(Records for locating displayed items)
--- Start ---
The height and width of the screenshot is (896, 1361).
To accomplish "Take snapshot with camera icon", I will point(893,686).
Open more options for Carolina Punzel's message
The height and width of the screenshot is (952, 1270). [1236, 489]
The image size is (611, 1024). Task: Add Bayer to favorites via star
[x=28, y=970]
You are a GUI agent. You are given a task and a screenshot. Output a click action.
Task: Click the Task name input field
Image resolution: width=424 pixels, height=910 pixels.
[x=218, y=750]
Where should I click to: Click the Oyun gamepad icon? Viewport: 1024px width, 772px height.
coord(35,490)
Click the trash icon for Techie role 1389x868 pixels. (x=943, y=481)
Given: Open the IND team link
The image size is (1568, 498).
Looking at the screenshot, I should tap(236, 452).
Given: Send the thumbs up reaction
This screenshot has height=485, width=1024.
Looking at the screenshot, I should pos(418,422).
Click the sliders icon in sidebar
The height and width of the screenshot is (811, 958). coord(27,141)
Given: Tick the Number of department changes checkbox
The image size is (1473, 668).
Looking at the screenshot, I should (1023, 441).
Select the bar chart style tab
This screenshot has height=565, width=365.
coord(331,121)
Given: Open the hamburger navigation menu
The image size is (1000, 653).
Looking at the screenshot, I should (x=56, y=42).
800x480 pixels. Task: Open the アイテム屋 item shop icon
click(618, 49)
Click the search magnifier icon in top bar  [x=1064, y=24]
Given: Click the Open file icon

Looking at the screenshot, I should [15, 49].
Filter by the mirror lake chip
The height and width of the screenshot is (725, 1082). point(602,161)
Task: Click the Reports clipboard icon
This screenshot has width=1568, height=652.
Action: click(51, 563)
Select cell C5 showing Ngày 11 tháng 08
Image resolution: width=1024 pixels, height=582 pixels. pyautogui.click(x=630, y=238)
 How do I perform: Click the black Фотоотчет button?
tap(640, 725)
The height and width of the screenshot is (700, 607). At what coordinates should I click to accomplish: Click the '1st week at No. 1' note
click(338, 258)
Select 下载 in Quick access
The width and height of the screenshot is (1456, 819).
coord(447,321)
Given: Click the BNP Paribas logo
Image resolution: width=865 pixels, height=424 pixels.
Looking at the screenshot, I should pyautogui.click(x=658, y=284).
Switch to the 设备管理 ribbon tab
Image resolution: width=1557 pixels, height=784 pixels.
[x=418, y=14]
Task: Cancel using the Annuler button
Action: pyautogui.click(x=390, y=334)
--- End ---
What is required:
Reproduce the material word for word, from its very first line down to and including the line containing "Looking at the screenshot, I should tap(236, 452).".

Exercise response:
The height and width of the screenshot is (896, 1361).
To accomplish "Take snapshot with camera icon", I will point(893,686).
Open more options for Carolina Punzel's message
The height and width of the screenshot is (952, 1270). [1236, 489]
The image size is (611, 1024). Task: Add Bayer to favorites via star
[x=28, y=970]
You are a GUI agent. You are given a task and a screenshot. Output a click action.
Task: Click the Task name input field
Image resolution: width=424 pixels, height=910 pixels.
[x=218, y=750]
Where should I click to: Click the Oyun gamepad icon? Viewport: 1024px width, 772px height.
coord(35,490)
Click the trash icon for Techie role 1389x868 pixels. (x=943, y=481)
Given: Open the IND team link
The image size is (1568, 498).
Looking at the screenshot, I should tap(236, 452).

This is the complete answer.